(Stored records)
-- -- --

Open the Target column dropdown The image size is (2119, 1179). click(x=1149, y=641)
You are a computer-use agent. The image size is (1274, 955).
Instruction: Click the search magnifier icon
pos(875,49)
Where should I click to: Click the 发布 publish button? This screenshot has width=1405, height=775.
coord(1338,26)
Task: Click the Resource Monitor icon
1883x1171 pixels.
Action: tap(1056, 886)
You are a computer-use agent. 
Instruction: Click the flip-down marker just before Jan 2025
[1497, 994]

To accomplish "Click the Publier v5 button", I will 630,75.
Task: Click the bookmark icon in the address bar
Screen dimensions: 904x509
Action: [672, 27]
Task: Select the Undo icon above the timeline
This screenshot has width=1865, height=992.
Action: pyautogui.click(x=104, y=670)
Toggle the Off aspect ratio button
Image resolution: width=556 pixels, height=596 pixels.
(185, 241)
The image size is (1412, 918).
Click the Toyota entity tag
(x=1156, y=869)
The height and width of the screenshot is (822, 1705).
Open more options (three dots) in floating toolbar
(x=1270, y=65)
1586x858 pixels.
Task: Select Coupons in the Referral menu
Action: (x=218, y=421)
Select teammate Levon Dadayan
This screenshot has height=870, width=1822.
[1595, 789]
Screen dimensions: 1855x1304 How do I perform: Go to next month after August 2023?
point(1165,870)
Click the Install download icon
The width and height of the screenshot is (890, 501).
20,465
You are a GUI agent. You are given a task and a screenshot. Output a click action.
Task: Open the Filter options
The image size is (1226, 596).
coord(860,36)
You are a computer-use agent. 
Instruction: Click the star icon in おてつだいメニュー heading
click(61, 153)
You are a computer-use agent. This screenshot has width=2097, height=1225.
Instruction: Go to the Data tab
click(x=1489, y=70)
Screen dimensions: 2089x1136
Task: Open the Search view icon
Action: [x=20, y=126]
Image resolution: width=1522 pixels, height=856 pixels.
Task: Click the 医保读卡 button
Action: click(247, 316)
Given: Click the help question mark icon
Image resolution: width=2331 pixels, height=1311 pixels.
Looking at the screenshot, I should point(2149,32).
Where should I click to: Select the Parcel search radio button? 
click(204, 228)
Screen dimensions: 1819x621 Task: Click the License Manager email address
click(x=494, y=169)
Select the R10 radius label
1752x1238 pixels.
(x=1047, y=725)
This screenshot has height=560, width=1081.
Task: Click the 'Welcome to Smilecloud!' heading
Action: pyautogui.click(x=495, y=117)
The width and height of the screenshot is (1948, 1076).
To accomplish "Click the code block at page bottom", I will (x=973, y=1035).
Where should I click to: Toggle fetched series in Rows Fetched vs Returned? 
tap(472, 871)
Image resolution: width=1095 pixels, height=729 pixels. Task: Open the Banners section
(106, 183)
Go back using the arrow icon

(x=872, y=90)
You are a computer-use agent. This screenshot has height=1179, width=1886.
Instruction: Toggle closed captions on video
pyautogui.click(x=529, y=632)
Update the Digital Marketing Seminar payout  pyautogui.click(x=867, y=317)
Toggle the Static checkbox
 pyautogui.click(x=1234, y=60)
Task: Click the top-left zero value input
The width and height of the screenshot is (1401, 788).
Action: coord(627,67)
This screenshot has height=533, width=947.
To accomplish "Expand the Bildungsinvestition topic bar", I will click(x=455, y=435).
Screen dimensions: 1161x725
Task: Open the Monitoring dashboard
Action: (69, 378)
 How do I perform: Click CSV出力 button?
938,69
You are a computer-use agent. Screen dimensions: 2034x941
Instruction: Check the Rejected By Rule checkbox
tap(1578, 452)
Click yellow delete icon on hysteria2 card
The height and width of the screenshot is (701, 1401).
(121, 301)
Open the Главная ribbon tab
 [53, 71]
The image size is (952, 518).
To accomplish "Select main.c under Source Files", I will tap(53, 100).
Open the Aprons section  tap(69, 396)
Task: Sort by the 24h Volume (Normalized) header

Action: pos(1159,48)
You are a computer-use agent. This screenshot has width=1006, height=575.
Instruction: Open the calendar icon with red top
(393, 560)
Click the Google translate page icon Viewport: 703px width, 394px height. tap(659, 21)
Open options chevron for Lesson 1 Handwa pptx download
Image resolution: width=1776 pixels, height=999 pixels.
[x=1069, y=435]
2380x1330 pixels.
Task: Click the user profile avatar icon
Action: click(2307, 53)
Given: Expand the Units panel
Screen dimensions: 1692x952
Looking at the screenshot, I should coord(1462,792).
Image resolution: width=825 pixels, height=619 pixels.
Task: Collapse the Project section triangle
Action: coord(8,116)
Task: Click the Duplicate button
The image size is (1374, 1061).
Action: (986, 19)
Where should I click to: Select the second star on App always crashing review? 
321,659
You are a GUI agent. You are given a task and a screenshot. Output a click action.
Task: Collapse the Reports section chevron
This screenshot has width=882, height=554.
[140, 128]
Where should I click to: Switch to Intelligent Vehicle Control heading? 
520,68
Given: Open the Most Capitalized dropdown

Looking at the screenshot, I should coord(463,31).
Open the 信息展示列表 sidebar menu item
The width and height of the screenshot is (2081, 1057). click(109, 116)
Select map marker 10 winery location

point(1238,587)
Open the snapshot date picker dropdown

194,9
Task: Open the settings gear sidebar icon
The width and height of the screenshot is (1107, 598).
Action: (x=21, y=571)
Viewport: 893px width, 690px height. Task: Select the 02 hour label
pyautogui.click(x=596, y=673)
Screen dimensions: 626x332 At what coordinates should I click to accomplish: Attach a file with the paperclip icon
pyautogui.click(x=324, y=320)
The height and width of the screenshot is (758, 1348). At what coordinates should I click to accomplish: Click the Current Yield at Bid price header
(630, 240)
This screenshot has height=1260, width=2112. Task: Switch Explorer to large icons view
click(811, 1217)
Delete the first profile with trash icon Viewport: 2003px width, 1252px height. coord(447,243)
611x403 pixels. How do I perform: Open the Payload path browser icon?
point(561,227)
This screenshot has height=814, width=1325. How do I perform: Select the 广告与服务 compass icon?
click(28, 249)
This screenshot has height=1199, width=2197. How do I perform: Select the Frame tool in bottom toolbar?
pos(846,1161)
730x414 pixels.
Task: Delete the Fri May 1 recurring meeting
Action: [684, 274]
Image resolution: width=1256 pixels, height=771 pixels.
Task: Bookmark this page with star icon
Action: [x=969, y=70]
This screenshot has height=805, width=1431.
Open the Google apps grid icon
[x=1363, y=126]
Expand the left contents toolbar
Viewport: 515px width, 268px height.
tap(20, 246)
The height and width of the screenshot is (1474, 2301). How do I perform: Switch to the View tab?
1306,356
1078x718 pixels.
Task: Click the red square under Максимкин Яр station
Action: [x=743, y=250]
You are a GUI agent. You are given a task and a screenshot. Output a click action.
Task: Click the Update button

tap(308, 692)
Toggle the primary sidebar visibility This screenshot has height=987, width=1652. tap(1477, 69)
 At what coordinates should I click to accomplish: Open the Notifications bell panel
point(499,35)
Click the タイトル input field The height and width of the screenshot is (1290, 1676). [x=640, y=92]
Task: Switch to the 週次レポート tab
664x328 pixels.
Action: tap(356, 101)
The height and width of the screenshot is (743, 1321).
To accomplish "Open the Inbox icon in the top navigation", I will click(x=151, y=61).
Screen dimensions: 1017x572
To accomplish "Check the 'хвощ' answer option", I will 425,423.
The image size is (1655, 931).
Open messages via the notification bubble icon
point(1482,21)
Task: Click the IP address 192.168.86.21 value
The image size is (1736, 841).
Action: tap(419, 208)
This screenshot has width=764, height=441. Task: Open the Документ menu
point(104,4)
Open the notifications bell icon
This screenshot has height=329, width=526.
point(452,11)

-- -- --

All of the data above should be reproduced verbatim.

Open the Target column dropdown The image size is (2119, 1179). click(x=1149, y=641)
You are a computer-use agent. The image size is (1274, 955).
Instruction: Click the search magnifier icon
pos(875,49)
Where should I click to: Click the 发布 publish button? This screenshot has width=1405, height=775.
coord(1338,26)
Task: Click the Resource Monitor icon
1883x1171 pixels.
Action: tap(1056, 886)
You are a computer-use agent. 
Instruction: Click the flip-down marker just before Jan 2025
[1497, 994]

To accomplish "Click the Publier v5 button", I will 630,75.
Task: Click the bookmark icon in the address bar
Screen dimensions: 904x509
Action: [672, 27]
Task: Select the Undo icon above the timeline
This screenshot has width=1865, height=992.
Action: pyautogui.click(x=104, y=670)
Toggle the Off aspect ratio button
Image resolution: width=556 pixels, height=596 pixels.
(185, 241)
The image size is (1412, 918).
Click the Toyota entity tag
(x=1156, y=869)
The height and width of the screenshot is (822, 1705).
Open more options (three dots) in floating toolbar
(x=1270, y=65)
1586x858 pixels.
Task: Select Coupons in the Referral menu
Action: (x=218, y=421)
Select teammate Levon Dadayan
This screenshot has height=870, width=1822.
[1595, 789]
Screen dimensions: 1855x1304 How do I perform: Go to next month after August 2023?
point(1165,870)
Click the Install download icon
The width and height of the screenshot is (890, 501).
20,465
You are a GUI agent. You are given a task and a screenshot. Output a click action.
Task: Open the Filter options
The image size is (1226, 596).
coord(860,36)
You are a computer-use agent. 
Instruction: Click the star icon in おてつだいメニュー heading
click(61, 153)
You are a computer-use agent. This screenshot has width=2097, height=1225.
Instruction: Go to the Data tab
click(x=1489, y=70)
Screen dimensions: 2089x1136
Task: Open the Search view icon
Action: [x=20, y=126]
Image resolution: width=1522 pixels, height=856 pixels.
Task: Click the 医保读卡 button
Action: click(247, 316)
Given: Click the help question mark icon
Image resolution: width=2331 pixels, height=1311 pixels.
Looking at the screenshot, I should point(2149,32).
Where should I click to: Select the Parcel search radio button? 
click(204, 228)
Screen dimensions: 1819x621 Task: Click the License Manager email address
click(x=494, y=169)
Select the R10 radius label
1752x1238 pixels.
(x=1047, y=725)
This screenshot has height=560, width=1081.
Task: Click the 'Welcome to Smilecloud!' heading
Action: pyautogui.click(x=495, y=117)
The width and height of the screenshot is (1948, 1076).
To accomplish "Click the code block at page bottom", I will (x=973, y=1035).
Where should I click to: Toggle fetched series in Rows Fetched vs Returned? 
tap(472, 871)
Image resolution: width=1095 pixels, height=729 pixels. Task: Open the Banners section
(106, 183)
Go back using the arrow icon

(x=872, y=90)
You are a computer-use agent. This screenshot has height=1179, width=1886.
Instruction: Toggle closed captions on video
pyautogui.click(x=529, y=632)
Update the Digital Marketing Seminar payout  pyautogui.click(x=867, y=317)
Toggle the Static checkbox
 pyautogui.click(x=1234, y=60)
Task: Click the top-left zero value input
The width and height of the screenshot is (1401, 788).
Action: coord(627,67)
This screenshot has height=533, width=947.
To accomplish "Expand the Bildungsinvestition topic bar", I will click(x=455, y=435).
Screen dimensions: 1161x725
Task: Open the Monitoring dashboard
Action: (69, 378)
 How do I perform: Click CSV出力 button?
938,69
You are a computer-use agent. Screen dimensions: 2034x941
Instruction: Check the Rejected By Rule checkbox
tap(1578, 452)
Click yellow delete icon on hysteria2 card
The height and width of the screenshot is (701, 1401).
(121, 301)
Open the Главная ribbon tab
 [53, 71]
The image size is (952, 518).
To accomplish "Select main.c under Source Files", I will tap(53, 100).
Open the Aprons section  tap(69, 396)
Task: Sort by the 24h Volume (Normalized) header

Action: pos(1159,48)
You are a computer-use agent. This screenshot has width=1006, height=575.
Instruction: Open the calendar icon with red top
(393, 560)
Click the Google translate page icon Viewport: 703px width, 394px height. tap(659, 21)
Open options chevron for Lesson 1 Handwa pptx download
Image resolution: width=1776 pixels, height=999 pixels.
[x=1069, y=435]
2380x1330 pixels.
Task: Click the user profile avatar icon
Action: click(2307, 53)
Given: Expand the Units panel
Screen dimensions: 1692x952
Looking at the screenshot, I should coord(1462,792).
Image resolution: width=825 pixels, height=619 pixels.
Task: Collapse the Project section triangle
Action: coord(8,116)
Task: Click the Duplicate button
The image size is (1374, 1061).
Action: (986, 19)
Where should I click to: Select the second star on App always crashing review? 
321,659
You are a GUI agent. You are given a task and a screenshot. Output a click action.
Task: Collapse the Reports section chevron
This screenshot has width=882, height=554.
[140, 128]
Where should I click to: Switch to Intelligent Vehicle Control heading? 
520,68
Given: Open the Most Capitalized dropdown

Looking at the screenshot, I should coord(463,31).
Open the 信息展示列表 sidebar menu item
The width and height of the screenshot is (2081, 1057). click(109, 116)
Select map marker 10 winery location

point(1238,587)
Open the snapshot date picker dropdown

194,9
Task: Open the settings gear sidebar icon
The width and height of the screenshot is (1107, 598).
Action: (x=21, y=571)
Viewport: 893px width, 690px height. Task: Select the 02 hour label
pyautogui.click(x=596, y=673)
Screen dimensions: 626x332 At what coordinates should I click to accomplish: Attach a file with the paperclip icon
pyautogui.click(x=324, y=320)
The height and width of the screenshot is (758, 1348). At what coordinates should I click to accomplish: Click the Current Yield at Bid price header
(630, 240)
This screenshot has height=1260, width=2112. Task: Switch Explorer to large icons view
click(811, 1217)
Delete the first profile with trash icon Viewport: 2003px width, 1252px height. coord(447,243)
611x403 pixels. How do I perform: Open the Payload path browser icon?
point(561,227)
This screenshot has height=814, width=1325. How do I perform: Select the 广告与服务 compass icon?
click(28, 249)
This screenshot has height=1199, width=2197. How do I perform: Select the Frame tool in bottom toolbar?
pos(846,1161)
730x414 pixels.
Task: Delete the Fri May 1 recurring meeting
Action: [684, 274]
Image resolution: width=1256 pixels, height=771 pixels.
Task: Bookmark this page with star icon
Action: [x=969, y=70]
This screenshot has height=805, width=1431.
Open the Google apps grid icon
[x=1363, y=126]
Expand the left contents toolbar
Viewport: 515px width, 268px height.
tap(20, 246)
The height and width of the screenshot is (1474, 2301). How do I perform: Switch to the View tab?
1306,356
1078x718 pixels.
Task: Click the red square under Максимкин Яр station
Action: [x=743, y=250]
You are a GUI agent. You are given a task and a screenshot. Output a click action.
Task: Click the Update button

tap(308, 692)
Toggle the primary sidebar visibility This screenshot has height=987, width=1652. tap(1477, 69)
 At what coordinates should I click to accomplish: Open the Notifications bell panel
point(499,35)
Click the タイトル input field The height and width of the screenshot is (1290, 1676). [x=640, y=92]
Task: Switch to the 週次レポート tab
664x328 pixels.
Action: tap(356, 101)
The height and width of the screenshot is (743, 1321).
To accomplish "Open the Inbox icon in the top navigation", I will click(x=151, y=61).
Screen dimensions: 1017x572
To accomplish "Check the 'хвощ' answer option", I will 425,423.
The image size is (1655, 931).
Open messages via the notification bubble icon
point(1482,21)
Task: Click the IP address 192.168.86.21 value
The image size is (1736, 841).
Action: tap(419, 208)
This screenshot has width=764, height=441. Task: Open the Документ menu
point(104,4)
Open the notifications bell icon
This screenshot has height=329, width=526.
point(452,11)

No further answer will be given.